Five dumbbell exercises for a full-body workout
Looking for a single piece of equipment that can target all parts of your body? The dumbbell is the answer! Its versatility is what makes it a go-to piece of gym equipment for every gym freak. It is a great tool to help you get in shape. Here are five dumbbell exercises that will work your full body up.
Dumbbell lunge
Hold one dumbbell in each hand. Step forward with one leg to achieve a staggered stance. Squat down until your back knee touches the floor. Press through your front foot to return to standing. Repeat for three sets of 10 reps. Switch leg positions and repeat. Maintain good posture and keep your core tight.

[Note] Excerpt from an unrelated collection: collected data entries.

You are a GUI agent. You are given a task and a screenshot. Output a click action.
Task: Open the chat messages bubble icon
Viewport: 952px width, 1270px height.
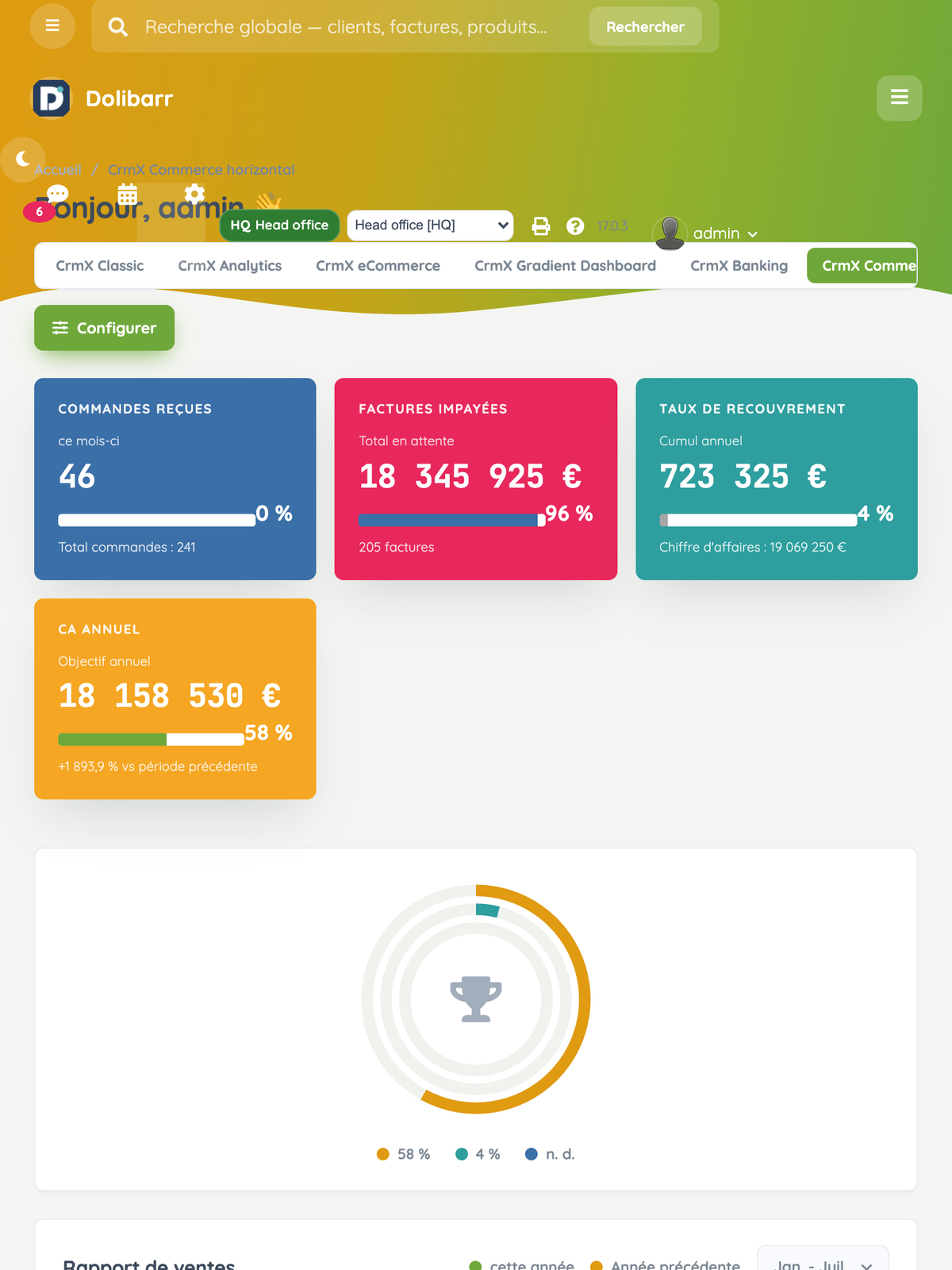(58, 194)
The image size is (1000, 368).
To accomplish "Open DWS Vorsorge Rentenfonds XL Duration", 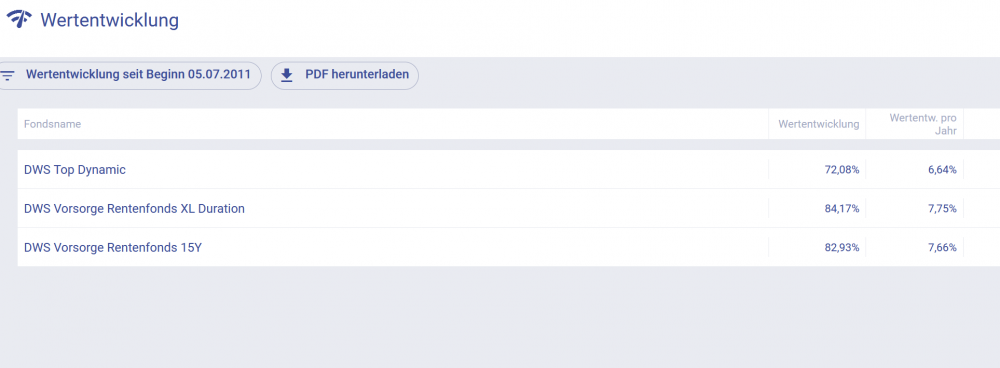I will (134, 209).
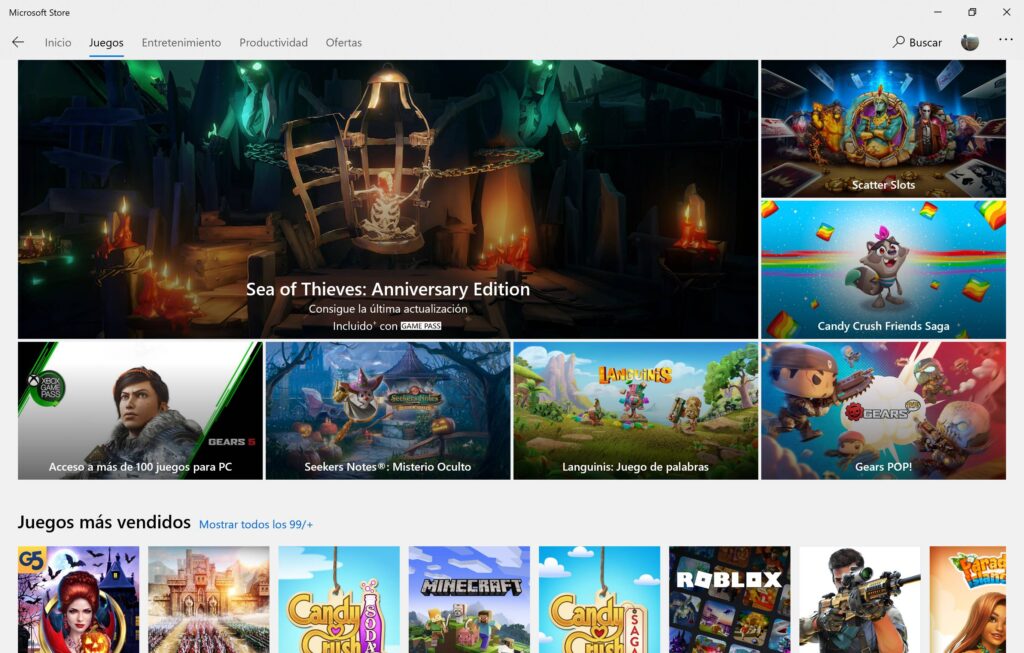Viewport: 1024px width, 653px height.
Task: Go back using the back arrow
Action: pos(18,42)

Breathe normally throughout the movement.
Dumbbell lateral raise
Hold one dumbbell in each hand down by your sides. Raise each arm straight out to the side until they are fully extended and parallel to the ground. Keep your arms extended and parallel to the ground for a moment. Slowly return your arms to the starting position in a controlled manner. Repeat for three sets of 10 reps each.
Dumbbell jump squat
Hold a dumbbell in each hand down by your sides. Keep your feet about shoulder-width apart. Squat down until your hips are below knee level. Keep your core tight, chest up, and feet flat. Explode up into a jump by quickly straightening your knees. Land with soft knees to absorb the impact. Repeat for three sets of eight reps each.
Dumbbell bench press
Lie on your back with your knees bent and feet flat on the ground. Use a floor or bench if one's available. Press weights above you, locking out your elbows. Slowly lower weights until your upper arms rest on the floor close to your body. Pause in this position before explosively pressing back up. Do four sets of 10 reps each.
Renegade row
Start in a strong plank position with your hands on the dumbbells. Shift your weight onto your left hand. Row the right dumbbell toward your hip, feeling the stress on your upper back. Pause for a moment, then lower the dumbbell back to the ground. Repeat on the opposite side. Complete a total of 10 reps with both arms.